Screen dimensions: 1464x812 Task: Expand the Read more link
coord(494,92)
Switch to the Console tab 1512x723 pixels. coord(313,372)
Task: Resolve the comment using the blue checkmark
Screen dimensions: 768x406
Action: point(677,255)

_ _ _ _

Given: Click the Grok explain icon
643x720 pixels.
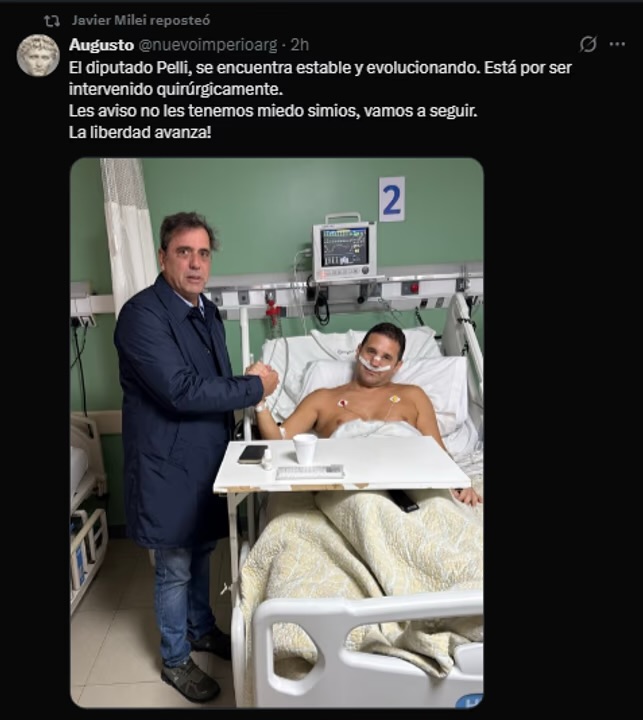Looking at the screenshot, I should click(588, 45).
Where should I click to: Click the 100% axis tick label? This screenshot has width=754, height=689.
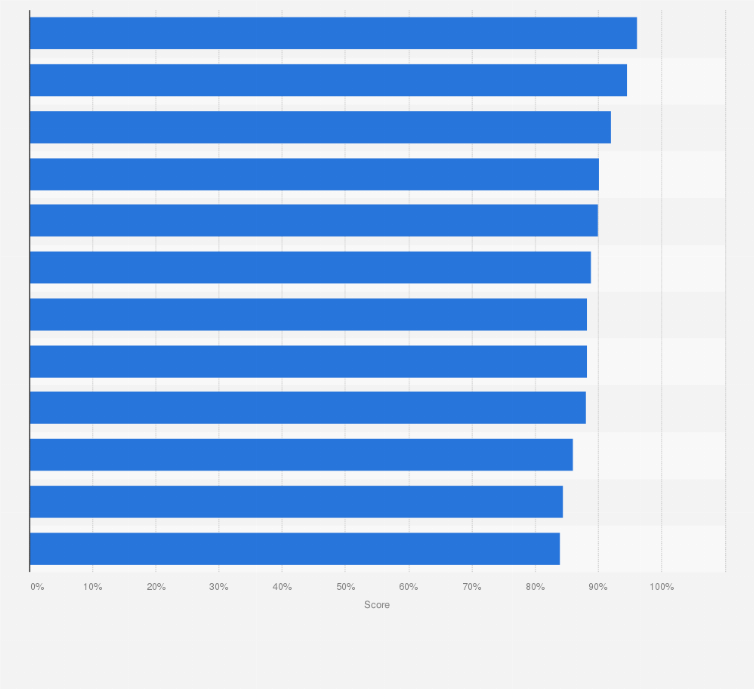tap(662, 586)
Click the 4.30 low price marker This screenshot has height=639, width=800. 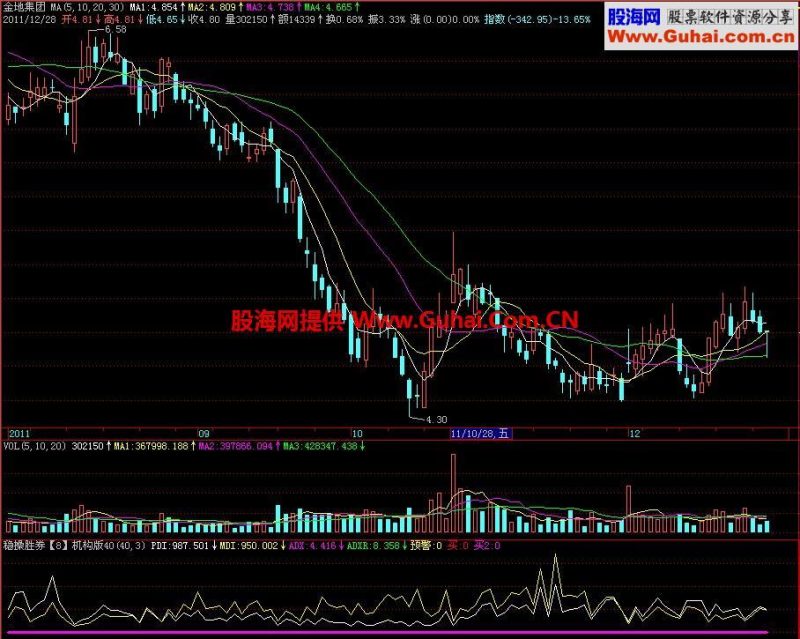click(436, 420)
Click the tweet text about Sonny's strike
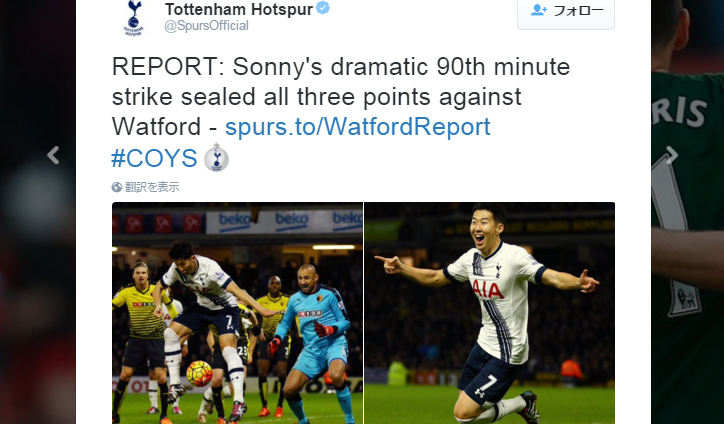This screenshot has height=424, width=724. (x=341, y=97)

_ _ _ _

Count the lines in the records above that contain the string "Task", matching case exactly, and reply with the number alone.

2